That, however, was the crux of the matter.  Miss Bennet was not wholly unconnected to him.  Her actions in Canterbury indelibly linked her to his family.  He could not be indifferent to her because of this inexplicable bond that now existed between his family and hers, and for that reason, he desired her good opinion.  What she felt about him, however, was unidentified.

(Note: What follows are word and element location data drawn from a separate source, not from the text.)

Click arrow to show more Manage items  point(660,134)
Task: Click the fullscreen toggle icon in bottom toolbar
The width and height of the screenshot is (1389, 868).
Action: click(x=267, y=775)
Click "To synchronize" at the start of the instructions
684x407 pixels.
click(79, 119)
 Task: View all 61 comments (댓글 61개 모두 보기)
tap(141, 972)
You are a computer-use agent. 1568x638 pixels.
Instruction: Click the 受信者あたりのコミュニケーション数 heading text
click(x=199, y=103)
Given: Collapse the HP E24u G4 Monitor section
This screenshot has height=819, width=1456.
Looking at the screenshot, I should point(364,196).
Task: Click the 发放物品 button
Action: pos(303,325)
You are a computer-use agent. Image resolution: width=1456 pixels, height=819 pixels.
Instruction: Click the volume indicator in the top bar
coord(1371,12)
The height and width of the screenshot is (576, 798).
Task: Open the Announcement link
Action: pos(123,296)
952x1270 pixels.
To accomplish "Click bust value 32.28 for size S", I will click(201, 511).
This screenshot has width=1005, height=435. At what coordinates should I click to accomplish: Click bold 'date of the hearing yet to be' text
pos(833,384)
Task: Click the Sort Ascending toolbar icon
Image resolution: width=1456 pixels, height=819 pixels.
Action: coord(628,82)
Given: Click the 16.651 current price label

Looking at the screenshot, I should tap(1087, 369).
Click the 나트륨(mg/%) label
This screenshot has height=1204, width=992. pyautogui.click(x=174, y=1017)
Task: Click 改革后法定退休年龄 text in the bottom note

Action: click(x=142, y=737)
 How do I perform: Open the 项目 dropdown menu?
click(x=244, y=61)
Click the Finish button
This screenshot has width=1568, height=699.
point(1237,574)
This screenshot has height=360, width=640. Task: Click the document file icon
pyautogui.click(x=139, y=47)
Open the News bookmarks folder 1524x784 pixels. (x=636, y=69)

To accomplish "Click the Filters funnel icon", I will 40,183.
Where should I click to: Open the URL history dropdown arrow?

If they could simply move past his damned insult!

“Mr. Darcy?”

He blinked at her, realizing that he was not attending the conversation.  “Excuse me.  I was woolgathering.”

She smirked and let out a little breath of laughter, “Ah, so that explains your glare.”

“My glare?”  For some reason, he suddenly thought of her uncle Gardiner.

“Yes, Sir, you were glaring at me, and I was beginning to believe my dishevelment worse than I had previously thought.”

“No!” he exclaimed impulsively, feeling distinctly ill at ease, “Your dishevelment becomes you.”

She tilted her head and regarded him with an amused expression.  Changing the subject abruptly, she asked him, “Would you agree with your sister’s assessment that you are shy and taciturn?”

He had to keep himself from smiling at her boldness.  “Perhaps, I would not use those words in particular, but I am a private man.  I do not like to be at the center of attention, and I do not like to speak unnecessarily.  I am a firm believer that brevity is the soul of wit.”

“I am of a somewhat similar disposition.  We both are unwilling to speak, unless we expect to say something that will amaze the whole room and be handed down to posterity with all the éclat of a proverb.”

She was teasing him, and it was a distinctly enjoyable sensation.  “And you maintain that this description suits us both?”

“Perhaps,” she said tapping her finger on her chin in a way that drew his entire focus to the place where the tip of her index finger lightly touched the indentation beneath her lips.  “You must admit, however,” he reluctantly drew his eyes back to hers, “that perhaps our shared predilection for quoting great works of literature stems from a desire to be seen as profound on the hope that no one recognizes our plagiarism.”

It was incredible how quickly her mind worked.  He could never assume where she would take their conversation next.  “Then, I must ask you, Miss Bennet, to refrain from pointing out my pretensions to intelligence for I believe you would certainly discern each failed attempt to affect wisdom for its falsity.”

She blushed, and he could not prevent one side of his mouth from tugging upward.

“You have clearly not met my father, Sir.  I believe you may appreciate his sense when you call.”

“By all means, lead the way,” he said, holding out his arm for her to take.

She hesitated, and he worried he had done something inappropriate.  “Is aught amiss?”

“No—no,” she said evasively.

He looked at her knowingly, and her shoulders slumped.  “May I be frank with you, Mr. Darcy?”

He smirked.  “Has my lack of permission previously deterred you?”

She smiled shyly.  “I do not think it best for us to enter the house together”

“Why ever not?  There was nothing improper in this meeting.  We met each other by happenstance.”

“Sir, you did me a great honor in the eyes of the neighborhood by asking me to dance at the assembly, and my mother now has the inane notion that you have…designs on me—of the matrimonial kind.  Therefore, I think it best that you call without me, and I shall join later.  It would not do for you to show me any sort of kindness in front of my mother, Sir.  For all her virtues, she is quite silly about the marriageability of her daughters, and mere civility will provoke her to be quite relentless.”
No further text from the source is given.